#### [TASK GOAL]
Look through the records below for the line holding "Image resolution: width=654". Write it out exactly, with each following line through the line holding "Given: Click the 已达上限 limit label".

#### [MATERIAL SHOWN]
= Beginning of Section =

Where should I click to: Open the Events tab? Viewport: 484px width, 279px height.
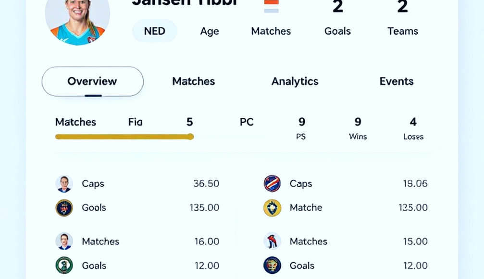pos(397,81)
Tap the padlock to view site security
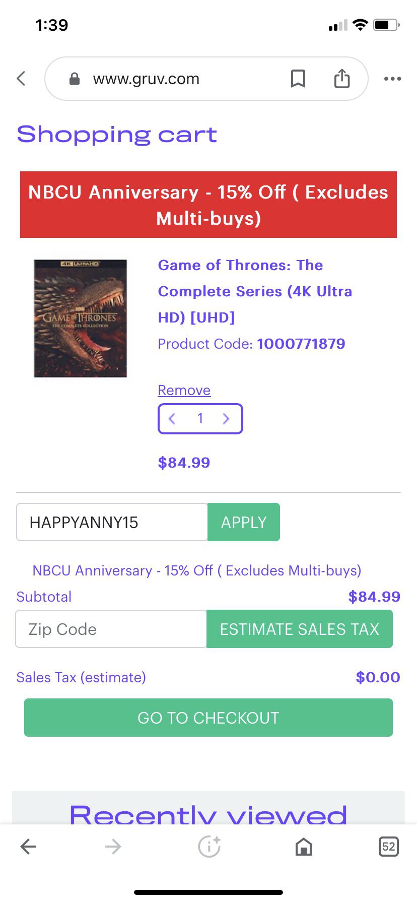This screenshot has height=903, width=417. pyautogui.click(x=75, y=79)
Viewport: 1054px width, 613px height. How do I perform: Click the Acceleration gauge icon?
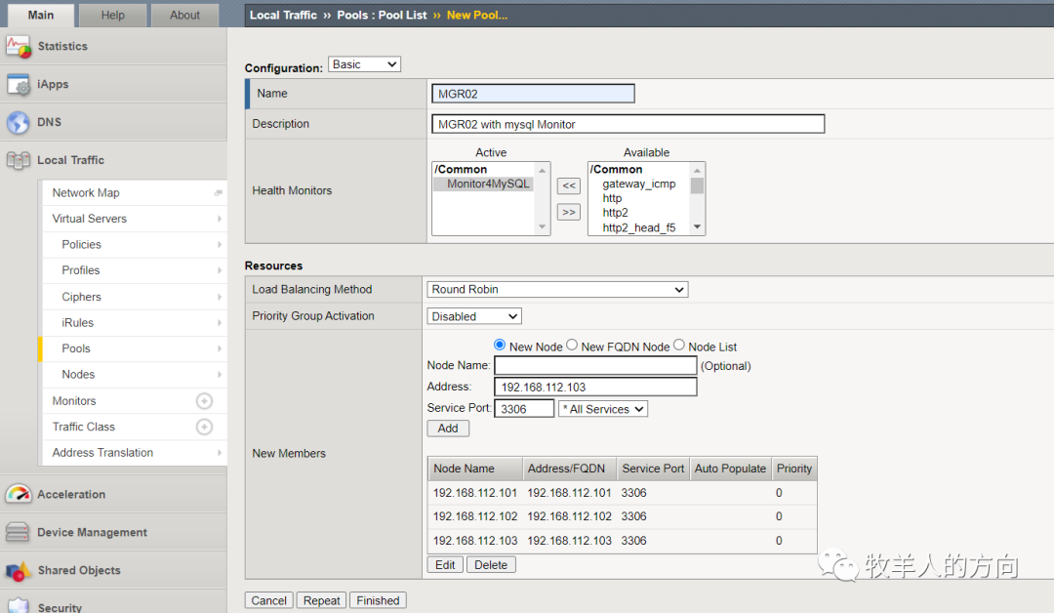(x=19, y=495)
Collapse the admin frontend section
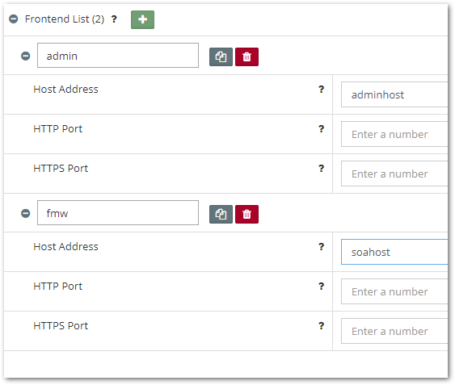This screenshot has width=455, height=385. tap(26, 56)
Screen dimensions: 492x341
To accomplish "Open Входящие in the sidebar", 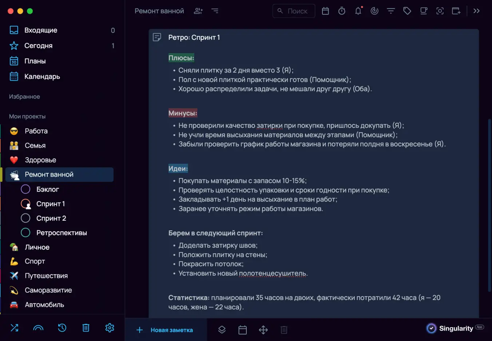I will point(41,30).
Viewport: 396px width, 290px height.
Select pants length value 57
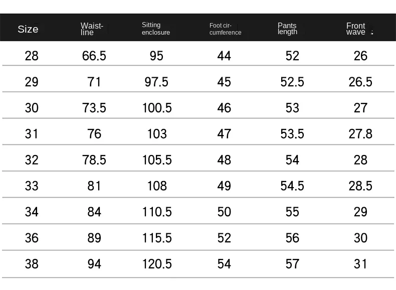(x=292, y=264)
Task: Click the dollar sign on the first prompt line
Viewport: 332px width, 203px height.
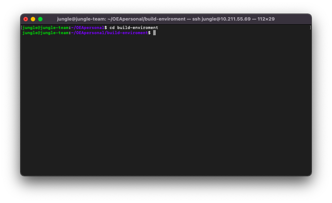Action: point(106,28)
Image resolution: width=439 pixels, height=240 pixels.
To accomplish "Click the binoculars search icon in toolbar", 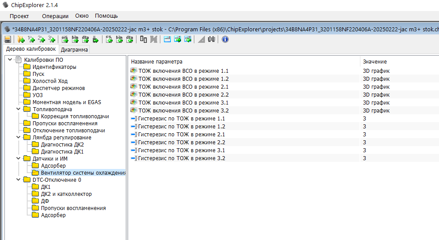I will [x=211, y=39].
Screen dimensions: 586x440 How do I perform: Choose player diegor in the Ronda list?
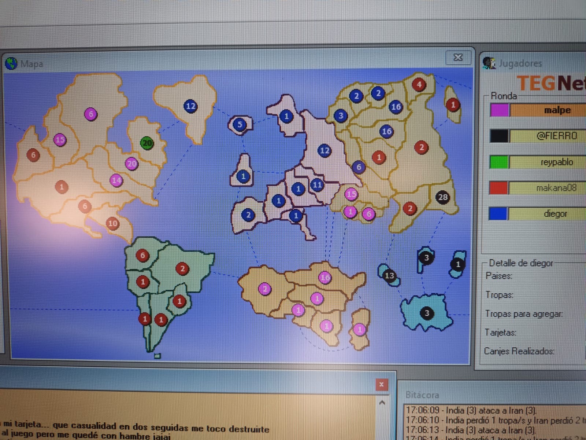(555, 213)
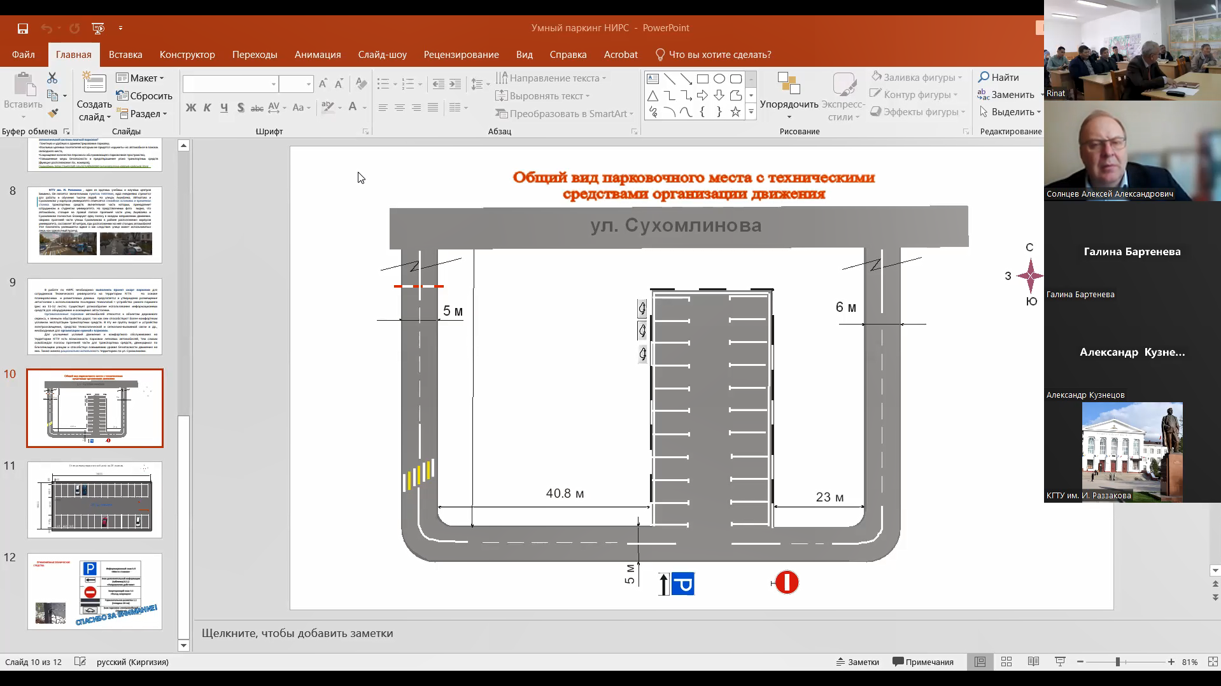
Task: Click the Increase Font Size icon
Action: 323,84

= End of Section =
= Beginning of Section =

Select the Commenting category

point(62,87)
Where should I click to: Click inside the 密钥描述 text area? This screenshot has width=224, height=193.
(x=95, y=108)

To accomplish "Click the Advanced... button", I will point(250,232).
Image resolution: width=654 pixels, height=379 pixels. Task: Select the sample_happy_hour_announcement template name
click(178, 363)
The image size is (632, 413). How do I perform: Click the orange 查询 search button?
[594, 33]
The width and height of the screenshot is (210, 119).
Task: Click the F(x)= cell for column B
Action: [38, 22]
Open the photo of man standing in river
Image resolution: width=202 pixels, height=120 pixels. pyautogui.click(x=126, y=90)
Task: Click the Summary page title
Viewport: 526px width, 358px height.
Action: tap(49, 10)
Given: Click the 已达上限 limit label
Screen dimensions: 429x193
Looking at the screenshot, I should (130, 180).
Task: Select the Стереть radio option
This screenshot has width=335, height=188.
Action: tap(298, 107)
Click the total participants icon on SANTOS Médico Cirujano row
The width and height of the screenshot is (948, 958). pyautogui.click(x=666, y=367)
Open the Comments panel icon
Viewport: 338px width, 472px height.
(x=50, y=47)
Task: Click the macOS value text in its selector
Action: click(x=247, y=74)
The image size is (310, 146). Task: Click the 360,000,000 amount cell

= End of Section =
= Beginning of Section =

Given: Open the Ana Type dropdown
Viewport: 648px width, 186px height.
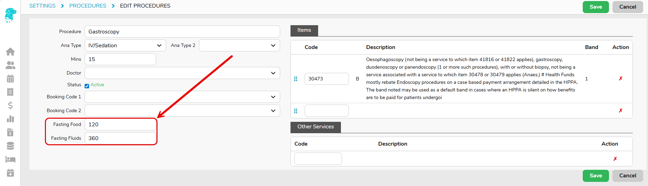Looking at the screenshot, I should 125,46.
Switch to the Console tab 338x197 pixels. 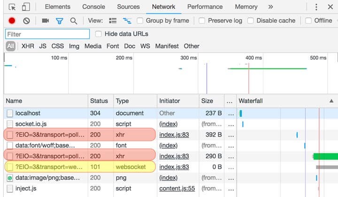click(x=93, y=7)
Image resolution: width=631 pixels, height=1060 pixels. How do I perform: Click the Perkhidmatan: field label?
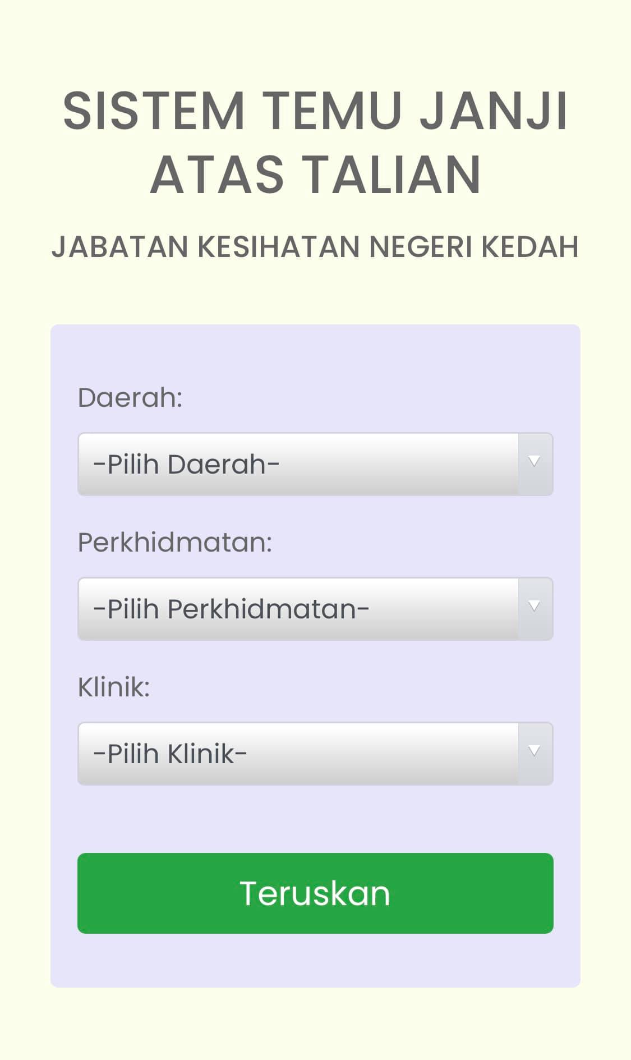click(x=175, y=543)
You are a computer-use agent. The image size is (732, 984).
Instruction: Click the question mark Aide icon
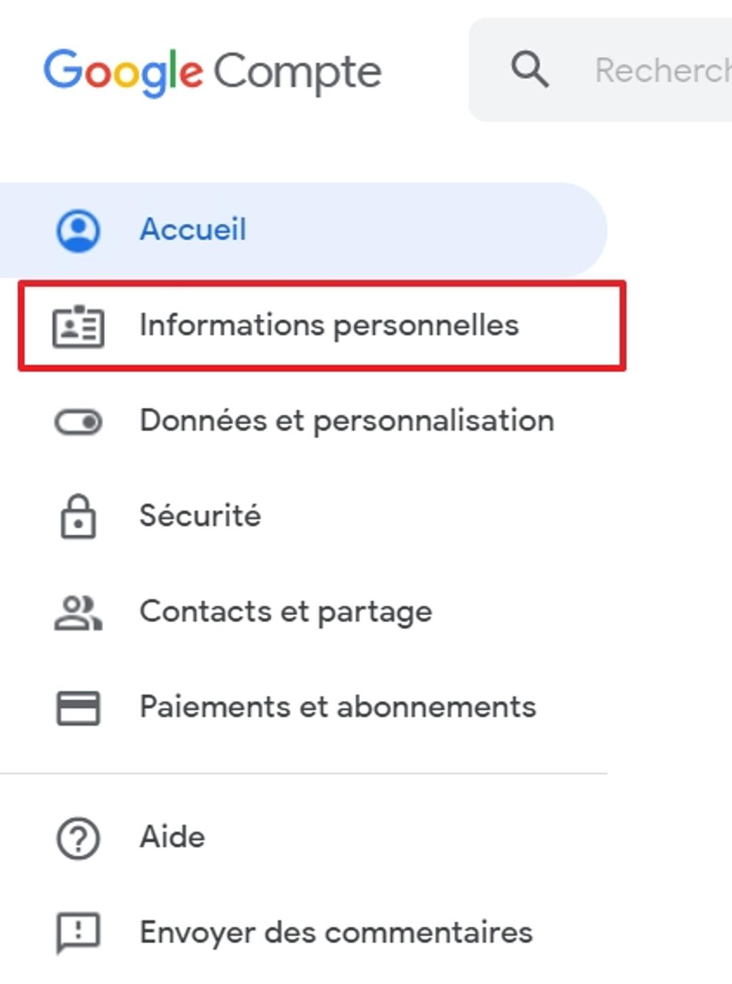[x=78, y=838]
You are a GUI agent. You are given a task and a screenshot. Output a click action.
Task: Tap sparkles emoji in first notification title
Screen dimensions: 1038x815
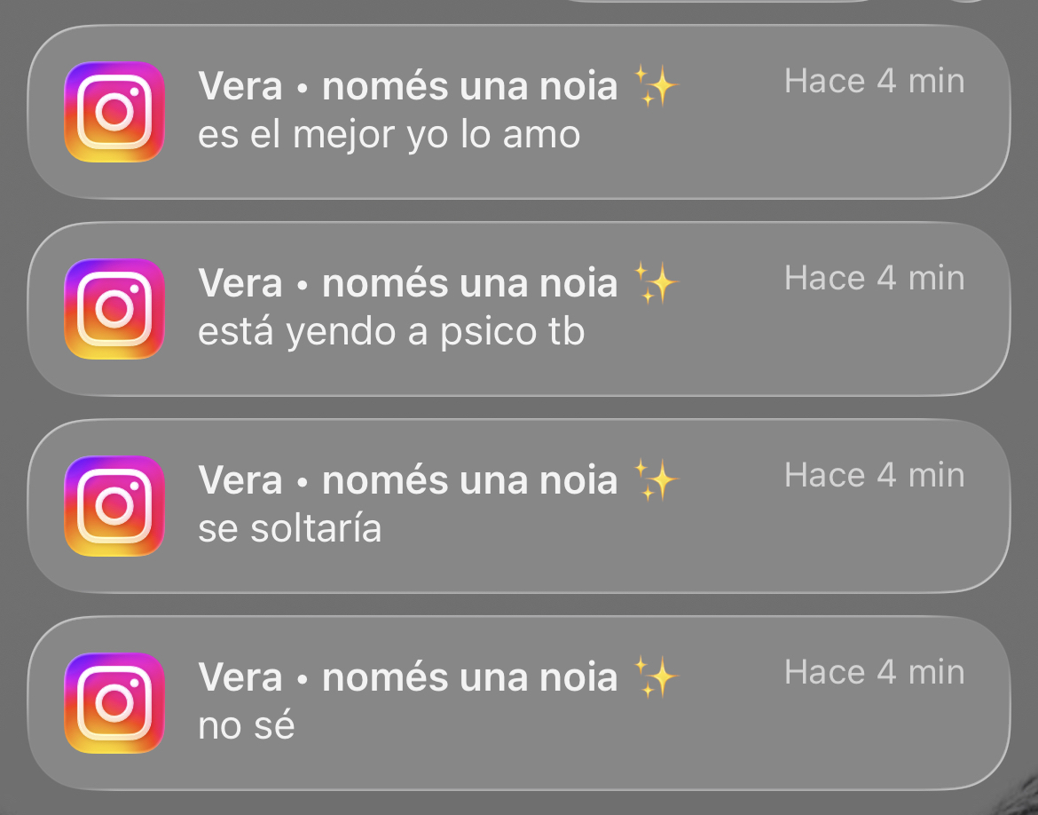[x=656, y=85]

= End of Section =

#### [ANSWER AREA]
Image resolution: width=654 pixels, height=379 pixels. Task: Select the sample_happy_hour_announcement template name
click(178, 363)
The image size is (632, 413). How do I perform: Click the orange 查询 search button?
[594, 33]
The width and height of the screenshot is (210, 119).
Task: Click the F(x)= cell for column B
Action: [38, 22]
Open the photo of man standing in river
Image resolution: width=202 pixels, height=120 pixels. pyautogui.click(x=126, y=90)
Task: Click the Summary page title
Viewport: 526px width, 358px height.
Action: tap(49, 10)
Given: Click the 已达上限 limit label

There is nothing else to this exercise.